Recorded data
▽

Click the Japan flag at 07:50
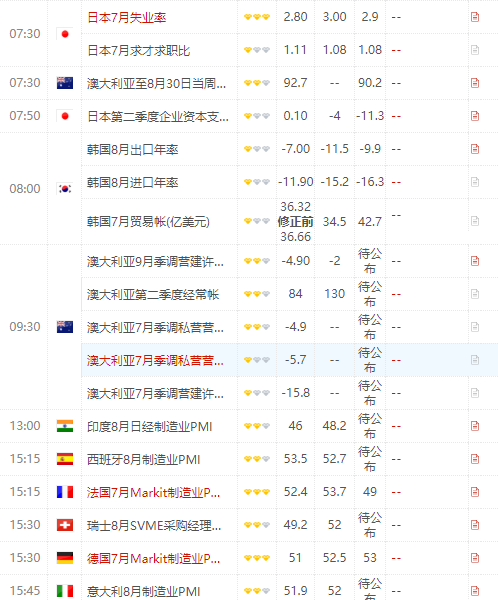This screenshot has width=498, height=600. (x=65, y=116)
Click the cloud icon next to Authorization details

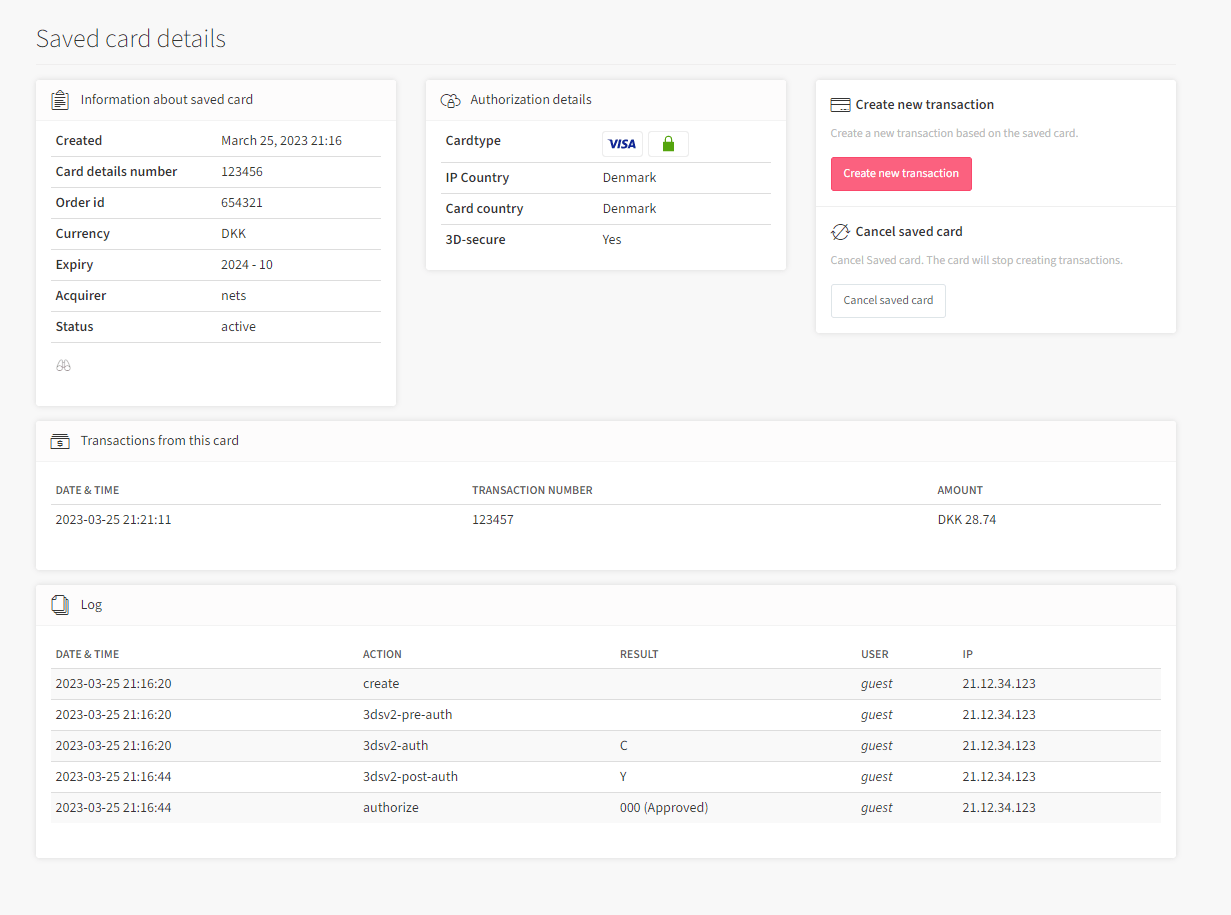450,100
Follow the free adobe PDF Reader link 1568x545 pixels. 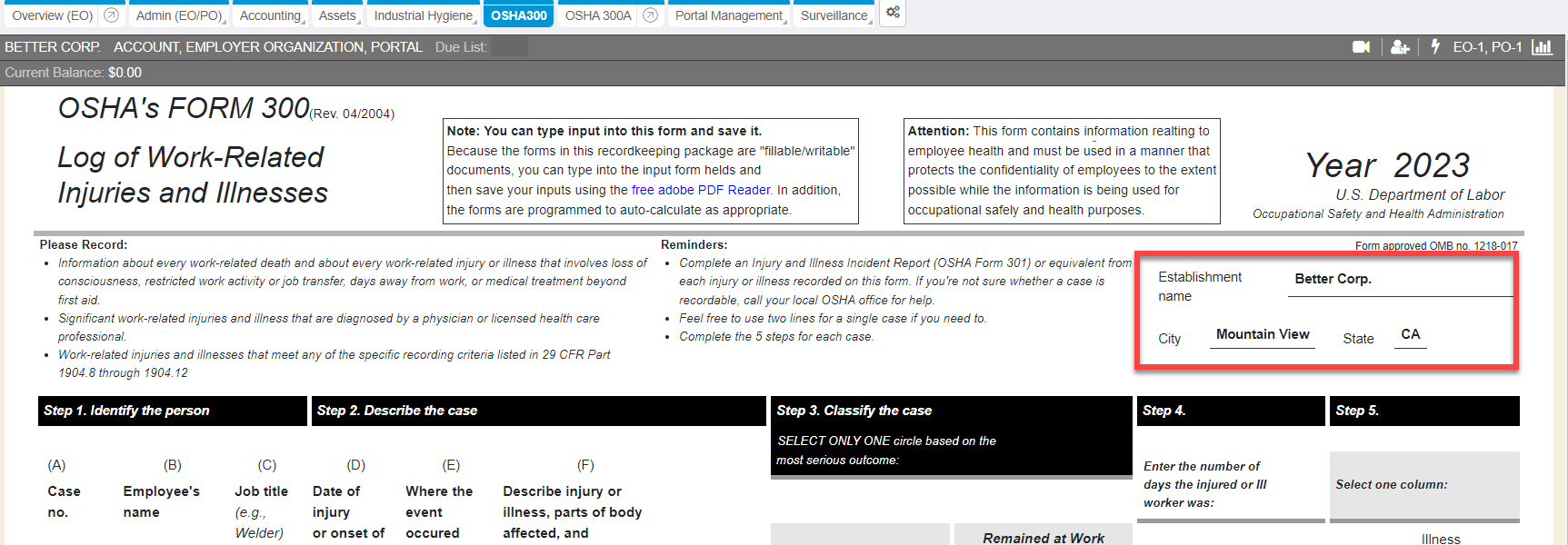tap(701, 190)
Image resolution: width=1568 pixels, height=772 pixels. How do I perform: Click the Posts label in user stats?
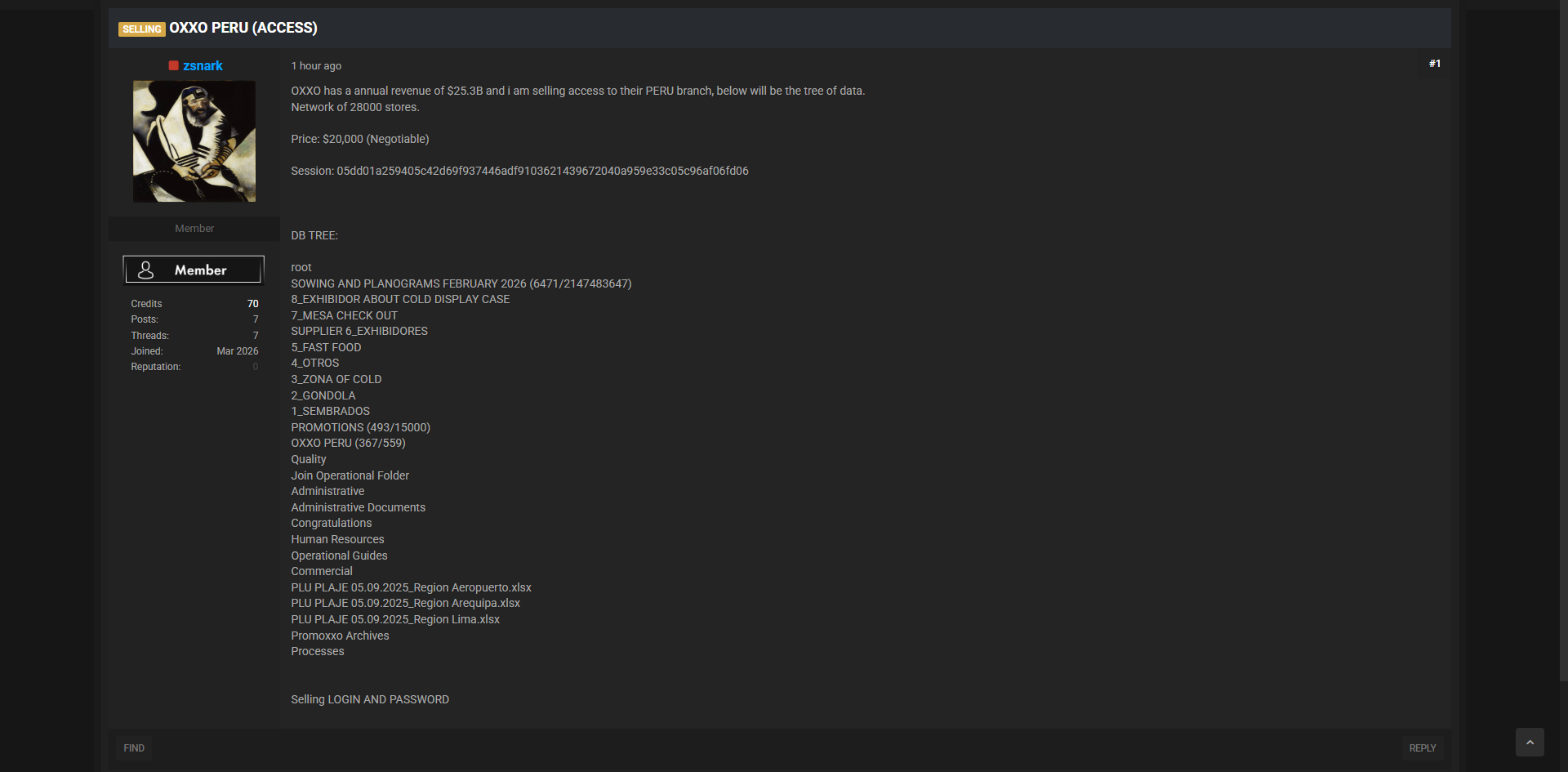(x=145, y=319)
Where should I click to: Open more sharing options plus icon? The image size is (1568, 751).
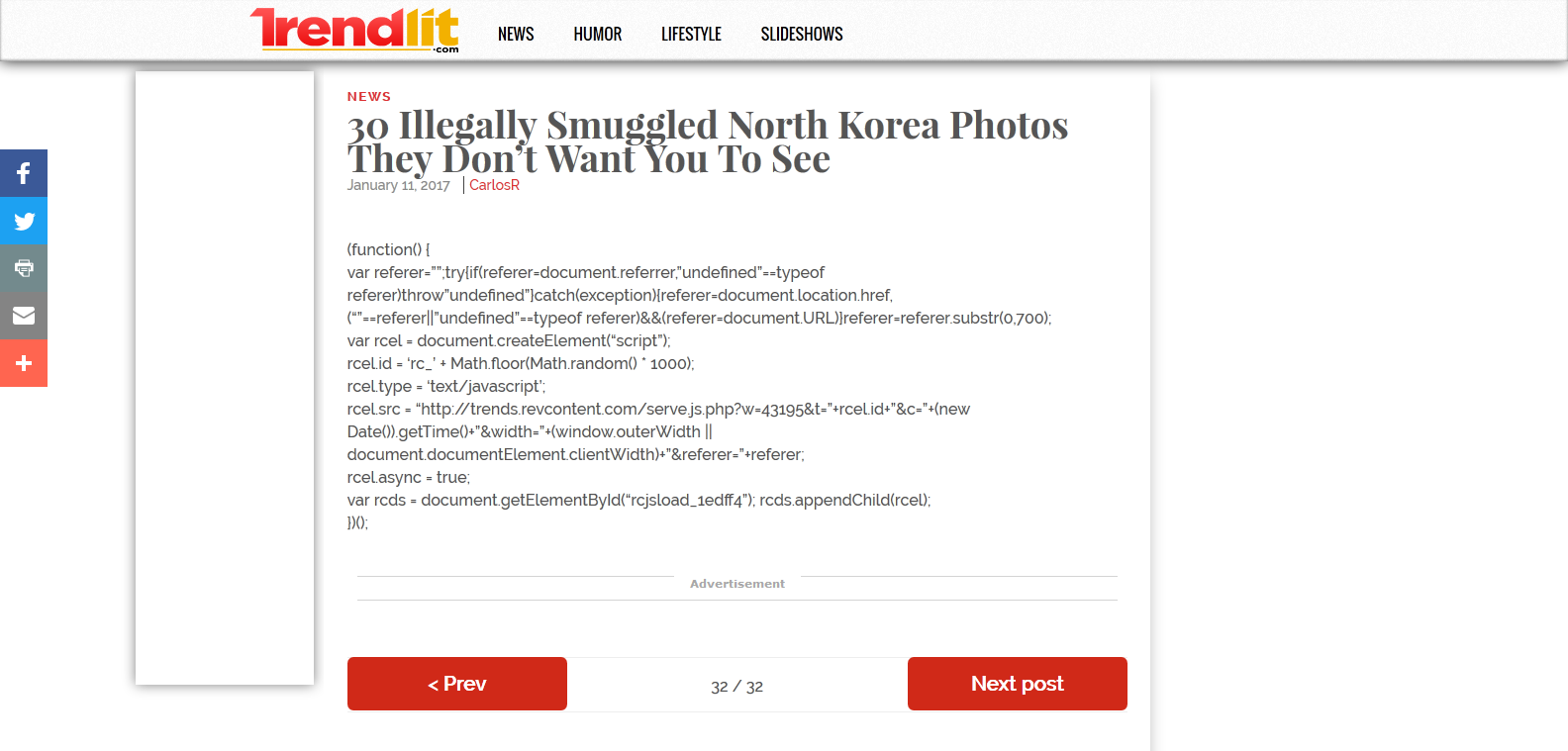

△

Task directions: Extract, word for word, every line from the one holding "Image resolution: width=1568" through the closing line of the data above. Do not include any pictures.

Task output:
Image resolution: width=1568 pixels, height=772 pixels. How do I perform: Click the Posts label in user stats?
(x=145, y=319)
Where should I click to: Open more sharing options plus icon? The image size is (1568, 751).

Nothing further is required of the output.